FIG. 1 schematically shows a method 100, a device 10, a storage medium 15, and a computer program 20 according to exemplary embodiments of the present invention. FIG. 1 furthermore illustrates the method steps for the automated analysis of software tests of a software. According to a first method step 101, an error log 50 about an incorrect execution of the software can be ascertained. In this respect, the error log 50 can specify an execution context of the incorrect execution. Thereafter, ascertaining test logs 60 can be provided according to a second method step 102. The test logs 60 can result from a performance of the software tests of the software that preceded the incorrect execution of the software. The software tests can comprise a plurality of existing test cases 70, which test various functions of the software. In this respect, the test logs 60 can specify a respective execution context of the existing test cases 70. The execution context can in particular be understood to mean that the context is specified with regard to the inputs and/or outputs of the software and, if necessary, further execution conditions in the execution of the software according to the test case or in the incorrect execution. According to a third method step 103, an evaluation of the test logs 60 on the basis of the error log 50 can subsequently be provided, wherein the evaluation 103 takes place on the basis of a similarity of the execution context of the incorrect execution to the respective execution context of the existing test cases 70. The evaluation 103 can take place at least partially on the basis of machine learning. This can also make it possible to generate, on the basis of the evaluation 103, a test case 70 that is suitable for reproducing the incorrect execution, wherein the generation of the test case 70 preferably takes place by a machine learning model 80 trained for this purpose.

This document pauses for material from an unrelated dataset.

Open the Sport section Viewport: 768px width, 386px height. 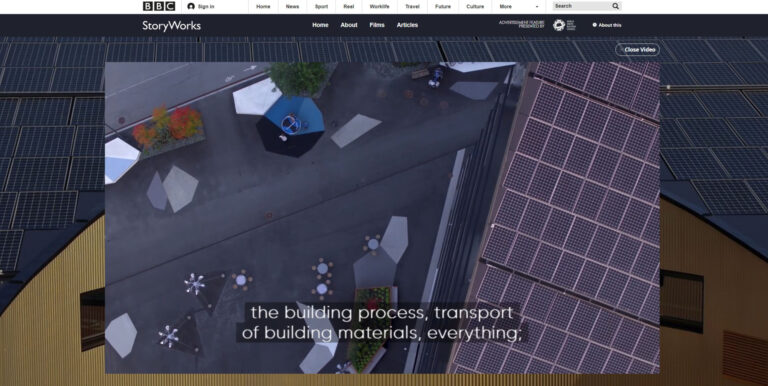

Test cases are in particular one of the essential elements of a software test. A test case can represent the conditions under which the system to be tested is executed in order to find an error (bug). If a test case detects an error, the test is regarded as successful. The occurrence of errors or bugs means that the tests carried out are not sufficient and have some leakages. It therefore must be ensured that these errors or bugs do not occur again and that the software tests are improved by eliminating discovered leakages. A goal of exemplary embodiments of this invention can be for a machine learning (ML) method to be implemented in a test automation suite in order to check, for any serious defect or error, what can be improved in the software tests.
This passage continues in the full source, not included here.